VBAで複数のファイルをバックアップとしてZIP形式に圧縮・保存したい場合、まずその入れ物となる「空のZIPファイル」を作成する必要があります。
VBAには「ZIPファイルを作成する」という直接的な命令はありませんが、ZIPファイルの構造を利用した少し特殊な方法で、中身が何もない、有効なZIPファイルを新規作成することが可能です。
この記事では、そのテクニックと、作成したZIPファイルに実際にファイルを追加する方法までを解説します。
完成したVBAコード
以下が、指定した場所に「Backup.zip」という名前の空のZIPファイルを作成するVBAコードです。
Sub CreateEmptyZipFile()
' 変数を宣言します
Dim zipFilePath As String
Dim fileNumber As Integer
Dim zipHeader() As Byte ' ZIPファイルのヘッダー情報
' 作成するZIPファイルのパスを指定
zipFilePath = ThisWorkbook.Path & "\Backup.zip"

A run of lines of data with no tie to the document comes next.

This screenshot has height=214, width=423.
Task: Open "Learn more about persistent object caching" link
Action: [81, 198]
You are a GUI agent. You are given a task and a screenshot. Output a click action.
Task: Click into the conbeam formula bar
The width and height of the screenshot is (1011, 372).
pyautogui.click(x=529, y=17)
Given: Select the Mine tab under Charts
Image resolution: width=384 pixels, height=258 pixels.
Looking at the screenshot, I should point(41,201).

' --- 1. 空のZIPファイルとして成立するための最小限のバイナリデータを作成 ---
' ZIPファイルの仕様である「End of Central Directory record」の22バイト
zipHeader = StrConv("PK" & Chr(5) & Chr(6) & String(18, 0), vbFromUnicode)
' --- 2. バイナリモードでファイルを開き、ヘッダーを書き込む ---
fileNumber = FreeFile ' 空いているファイル番号を取得
Open zipFilePath For Binary As #fileNumber
Put #fileNumber, , zipHeader
Close #fileNumber
MsgBox "空のZIPファイルを作成しました。" & vbCrLf & zipFilePath
End Sub
コードのポイント解説
① ZIPファイルの「ヘッダー情報」
zipHeader = StrConv("PK" & Chr(5) & Chr(6) & String(18, 0), vbFromUnicode)

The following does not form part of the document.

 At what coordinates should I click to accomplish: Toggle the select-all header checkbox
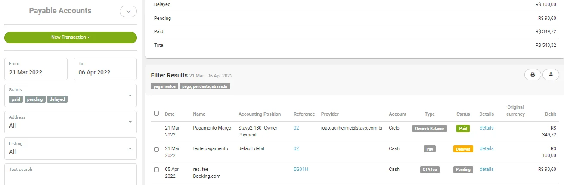pos(156,114)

このコードの核心部分であり、少し不思議に見えるかもしれません。これは、ZIPファイルの末尾に必ず記録される**「End of Central Directory record (EOCD)」**という22バイトの識別情報を作成しています。
"PK" & Chr(5) & Chr(6)
: ZIPファイルが持つ固有の署名(シグネチャ)の一部です。P
(80)K
(75) と 5, 6 というバイト列が「これはEOCDですよ」という目印になります。String(18, 0)
: EOCDレコードの残りの18バイト部分です。ここにはファイル数などの情報が入りますが、空のZIPファイルなので、すべてゼロ(Chr(0)
)で埋めます。StrConv(..., vbFromUnicode)
: VBAの文字列を、ファイルに書き込むための純粋なバイト配列に変換しています。
この22バイトのデータを書き込むだけで、Windowsはそれを「中身が0個の、有効なZIPファイル」として認識してくれます。
② バイナリモードでの書き込み
Open zipFilePath For Binary As #fileNumber
Put #fileNumber, , zipHeader
Close #fileNumber
Open ... For Binary
は、テキストではなく、バイトデータを直接読み書きするためのファイルオープンモードです。Put
ステートメントを使って、作成したヘッダー情報(バイト配列)をファイルに直接書き込んでいます。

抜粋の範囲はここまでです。